Справа от него, повернувшись вполоборота, — черноглазый Поль Ланжевен, воплощение завсегдатая парижских бульваров, красивый француз с цветком в петлице. У него ослепительная улыбка, озорной и дерзкий взгляд. В науке он оказался на передовых позициях физики газового разряда. Его потом будут считать одним из основателей ее законов. Но он прежде всего отличный товарищ, и роль монумента его никогда не прельщала.
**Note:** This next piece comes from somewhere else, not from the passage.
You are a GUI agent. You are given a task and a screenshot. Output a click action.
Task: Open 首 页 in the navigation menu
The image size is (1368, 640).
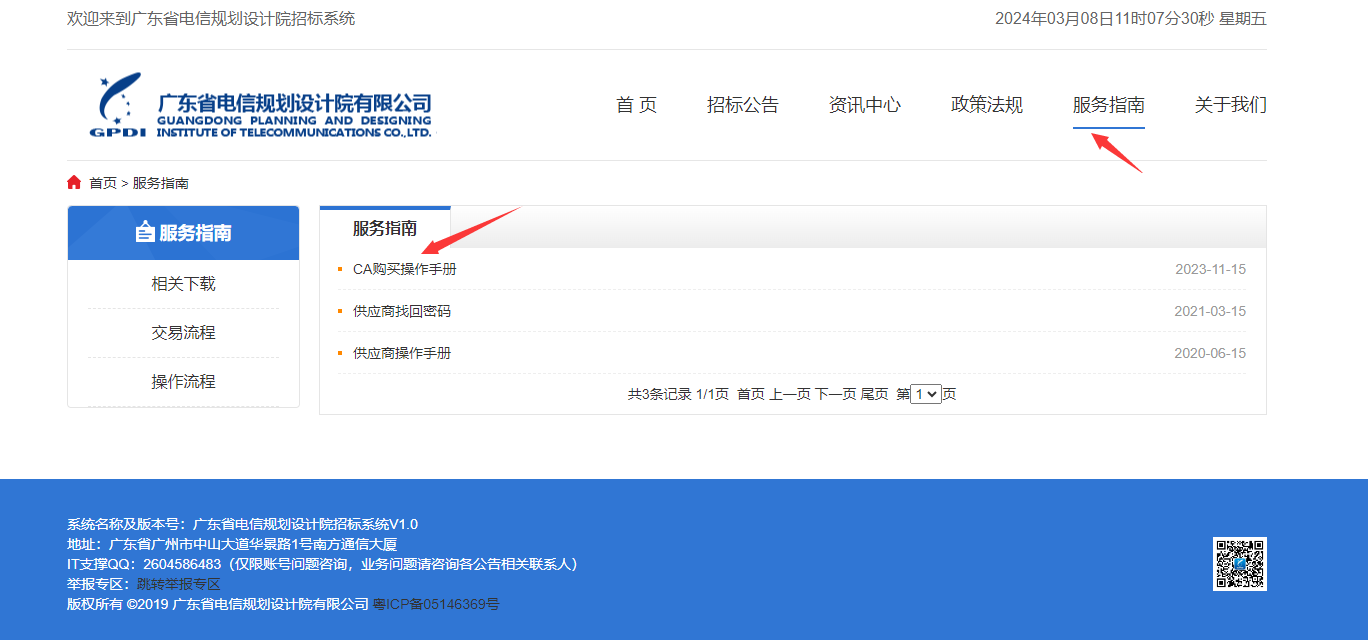click(x=636, y=105)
Резерфорд возвышается над столом, торжественный и огромный, в накрахмаленной манишке и широчайшими плечами дружески касается своих соседей: печального Чарльза Вильсона с неприметным лицом и самоуверенного, спокойного ирландца Таунсенда.
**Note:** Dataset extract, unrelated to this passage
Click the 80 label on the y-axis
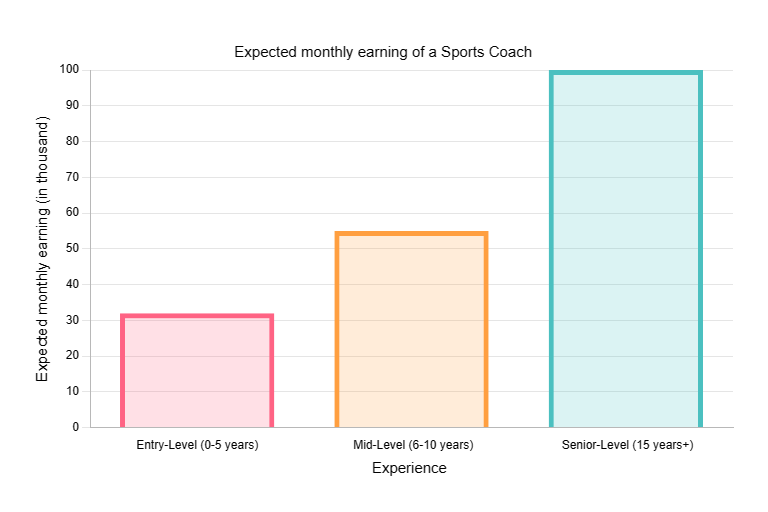The width and height of the screenshot is (768, 512). [x=72, y=141]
Чарльзу жизнь дается с большим трудом: у него плохое здоровье, к тому же он беден, пожалуй, самый нуждающийся из всех, начинавших работать в Кавенди-ше. Он содержит на свою маленькую стипендию больную мать, с которой ютится в крохотной сырой каморке. Чарльз Вильсон предан науке так беззаветно, что ему, говорят, достаточно только поддерживать свою физическую энергию, чтобы в течение многих недель и месяцев не отходить от экспериментальной установки, в которой заключена его жизнь.
Таунсенд пришел к Томсону в один и тот же день с Резерфордом, только переступил порог лаборатории ровно часом позже. Они сразу стали верными друзьями. Когда Эрнсту приходилось работать ночами над своим детектором волн Герца, Таунсенд вместе с Мак-Клелландом работал вместе с ним.
Но вот тишина нарушена хлопаньем пробок. Официанты раскупоривают бутылки, с озабоченными лицами вносят закуски, обносят блюдами. Снова минутная пауза — ожидание первого спича, вступительной речи председателя.
Джи-Джи встает и торжественно провозглашает открытие первого ежегодного банкета Кавендишевского физического общества. Члены общества — все работающие в лаборатории. Разумеется, только мужчины. Сегодняшний банкет посвящен открытию мельчайшей корпускулы материи.